═════ ПРЕДЛОЖЕННЫЙ ТЕКСТ
Нам мало известно о том, как строители вавилонской башни воспринимали постигшую их разноголосицу, но жители позднесоветского пространства, насколько можно судить по проведенным мной интервью, воспринимали поразительную эклектичность тогдашнего костюма с удивительным стоицизмом. Как сформулировал один из участников опроса, «не было представления, что эта дикость безвкусна; вообще [было] спокойное отношение к мешанине». Другой участник останавливается на этом же эффекте подробнее: «То есть были и весьма приличные американские джинсы, привезенные знакомыми, и тут же турецкие джинсы-„пирамиды“[6]. Еще свитера хипповские соседствовали с финской ярко-зеленой курткой, а кроссовки – с кожаными полусапожками с Рижского рынка. <…> В общем, что нашел, то и надел». Этот стоический тон свойствен большинству опрошенных. Вероятно, все они интуитивно понимали, что пространство смыслов в области одежды разрушается необратимо, и поэтому смирялись с нарастающим «языковым» хаосом, но одновременно с этим – пытались выработать новый язык (или, по крайней мере, поддерживали групповой «диалект»), а не грустили по поводу утери старого советского стиля: он был заведомо скучным и казенным и – по крайней мере, в 1990 году уж точно – не вызывал ностальгии.
Общепринятый взгляд на 1990 год как на год стремительного распада советских социальных практик, год отказа от нарабатывавшихся десятилетиями навыков и разрушения устоявшихся методов ведения быта и решения повседневных проблем входит в поразительное противоречие с тем, что происходило в этот момент в области костюма. Классическое представление о том, что платье способно поразительным образом «консервировать» черты былых эпох и отживших социальных установок, воплотилось в одежных привычках 1990‑го в максимальной степени. Этот год в области костюма оказывается апофеозом советских практик, моментом напряжения всех сил и демонстрации всех умений, приобретенных в сфере добывания и ношения одежды в период советской власти.
══════════
ЗАДАНИЯ К УПРАЖНЕНИЮ:
1. Каким, согласно тексту об одежде 1990 года, был старый советский стиль?
2. Выпишите из текста об одежде 1990 года фрагмент между словами «Общепринятый взгляд на» и «период советской власти.» включительно.
═════ ИСХОДНЫЕ ЗАПИСИ
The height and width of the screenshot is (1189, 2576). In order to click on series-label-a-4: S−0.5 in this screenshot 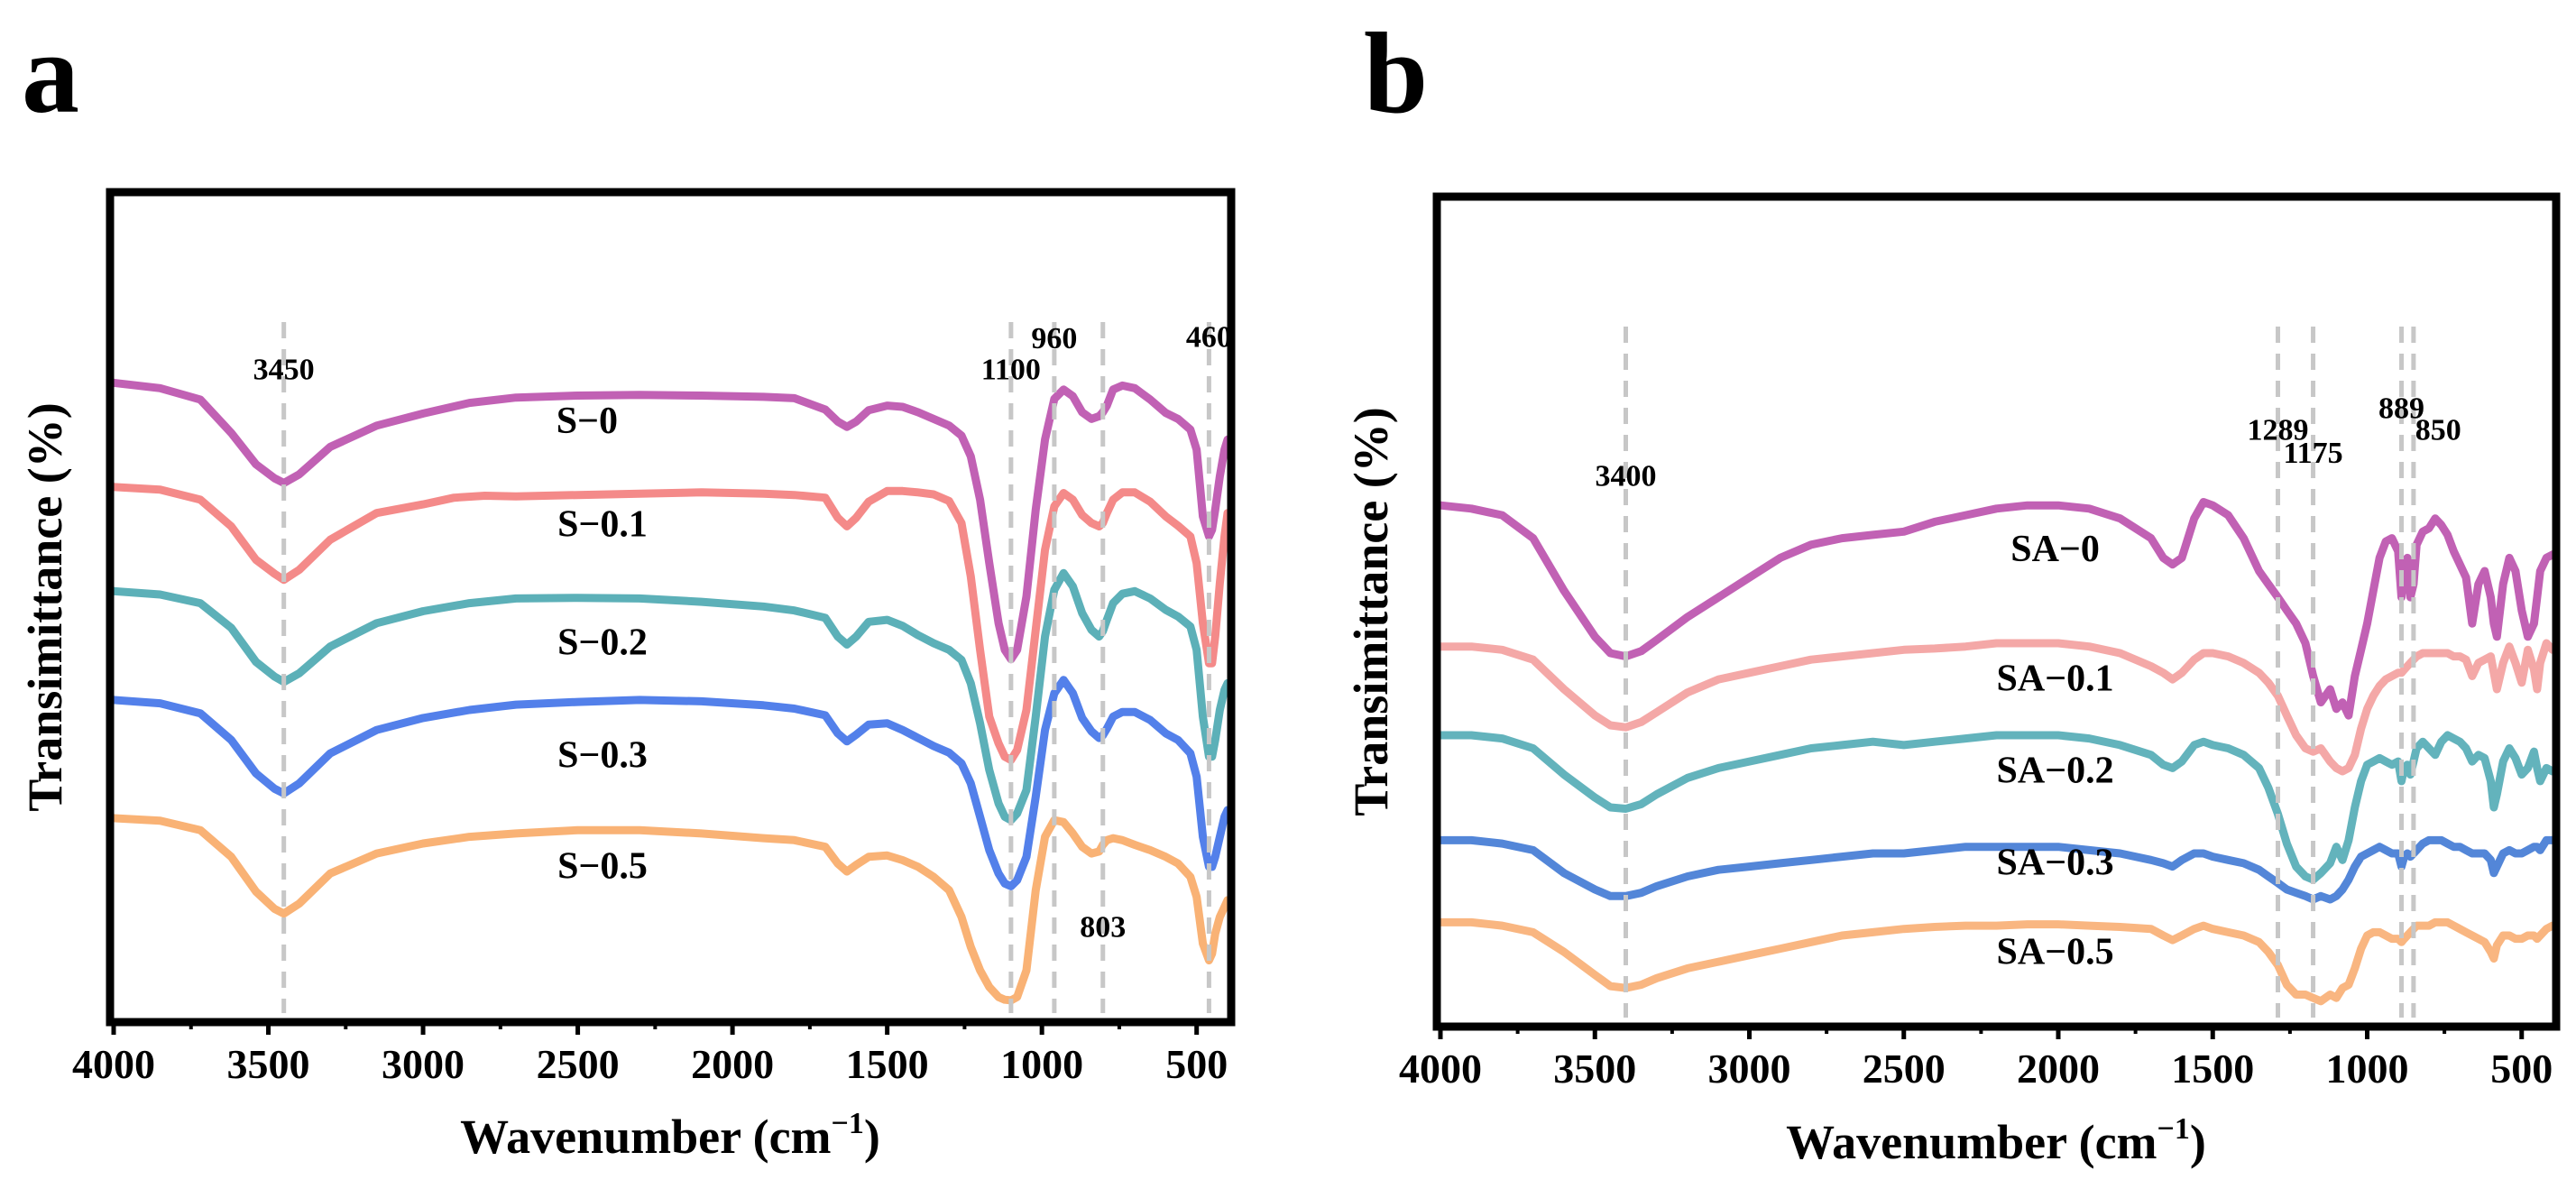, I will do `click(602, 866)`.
══════════
═════ ИСХОДНЫЕ ЗАПИСИ
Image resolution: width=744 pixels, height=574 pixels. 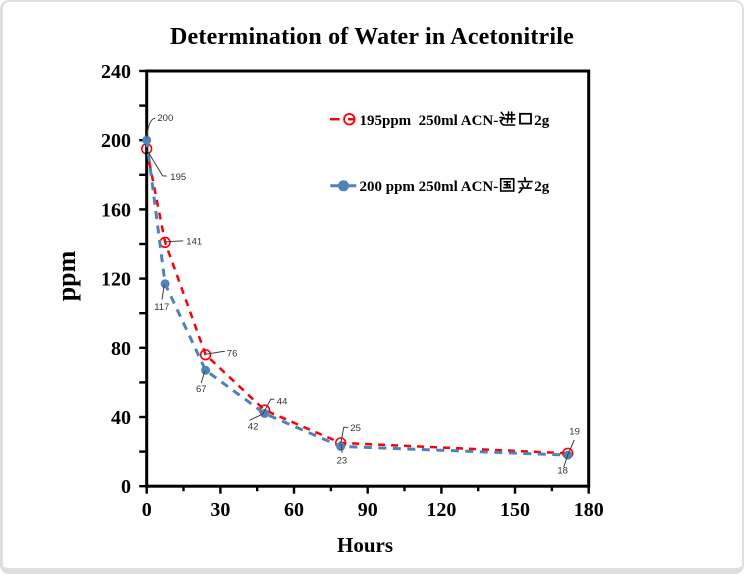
══════════
═════ ИСХОДНЫЕ ЗАПИСИ
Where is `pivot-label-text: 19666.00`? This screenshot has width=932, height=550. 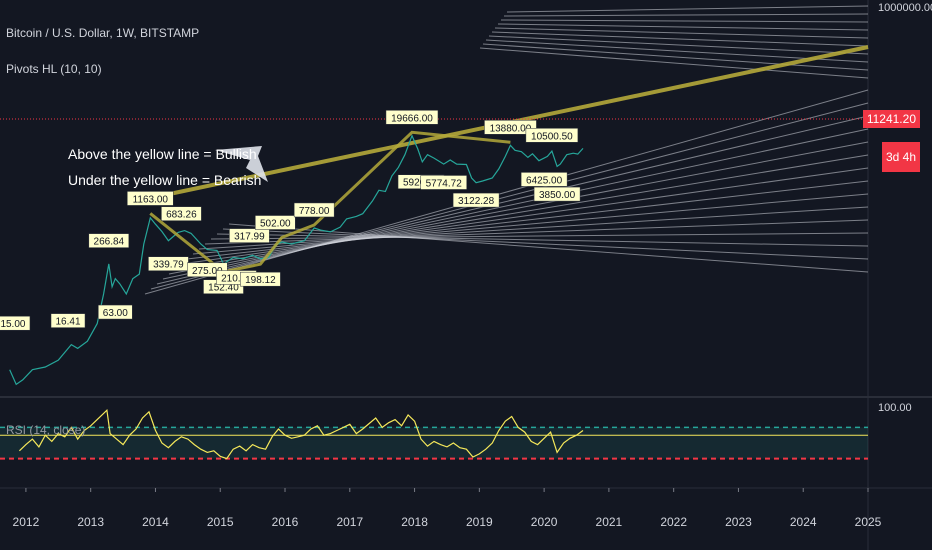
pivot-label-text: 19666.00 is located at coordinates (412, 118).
══════════
РЕШЁННЫЕ ЗАДАНИЯ:
1. Заведомо скучным и казенным.

2.
Общепринятый взгляд на 1990 год как на год стремительного распада советских социальных практик, год отказа от нарабатывавшихся десятилетиями навыков и разрушения устоявшихся методов ведения быта и решения повседневных проблем входит в поразительное противоречие с тем, что происходило в этот момент в области костюма. Классическое представление о том, что платье способно поразительным образом «консервировать» черты былых эпох и отживших социальных установок, воплотилось в одежных привычках 1990‑го в максимальной степени. Этот год в области костюма оказывается апофеозом советских практик, моментом напряжения всех сил и демонстрации всех умений, приобретенных в сфере добывания и ношения одежды в период советской власти.